▶ DIRECTIVE
Can you reproduce the passage about Timur below in full, word for word?

▶ QUOTED TEXT
********

Timur, in the mold of his predecessor Chinggis Khan, built through siege and savagery one of the largest land empires in history — a realm that stretched from Western China to the shores of the Eastern Mediterranean. It is estimated that his conquests in the late 14th and early 15th centuries resulted in the deaths of over 17 million people — 5% of the world’s population at the time.

“Surrender is forbidden.”

The Soviet team arrived in Samarkand to protestations from local imams, to whom the desecration of a grave was an Islamic taboo. The city’s religious leaders warned the Soviets of curses and beseeched the scientists to let sleeping tyrants lie — especially one as fearsome as Timur. 

But the Soviets considered themselves men of reason, men of science. They were state-sanctioned atheists with little time for ancient superstitions, legends of curses, or religious taboos. Plus, the mission had been sanctioned by Soviet dictator Joseph Stalin, a fearsome tyrant and conqueror in his own right.

********

▶ DATA SHOWN
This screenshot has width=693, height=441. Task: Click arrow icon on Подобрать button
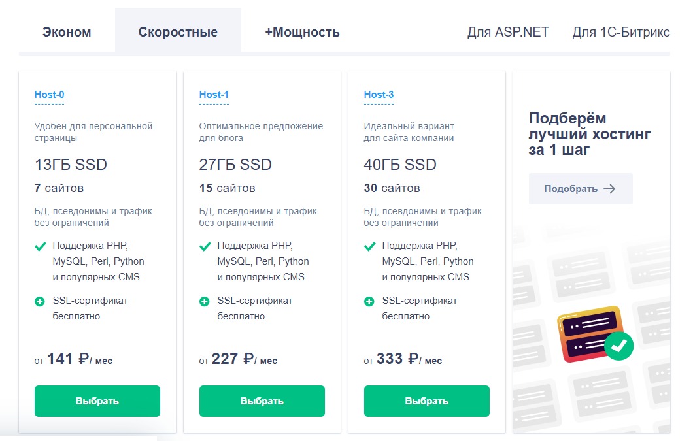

********

▶ FULL OUTPUT
Timur, in the mold of his predecessor Chinggis Khan, built through siege and savagery one of the largest land empires in history — a realm that stretched from Western China to the shores of the Eastern Mediterranean. It is estimated that his conquests in the late 14th and early 15th centuries resulted in the deaths of over 17 million people — 5% of the world’s population at the time.

“Surrender is forbidden.”

The Soviet team arrived in Samarkand to protestations from local imams, to whom the desecration of a grave was an Islamic taboo. The city’s religious leaders warned the Soviets of curses and beseeched the scientists to let sleeping tyrants lie — especially one as fearsome as Timur. 

But the Soviets considered themselves men of reason, men of science. They were state-sanctioned atheists with little time for ancient superstitions, legends of curses, or religious taboos. Plus, the mission had been sanctioned by Soviet dictator Joseph Stalin, a fearsome tyrant and conqueror in his own right.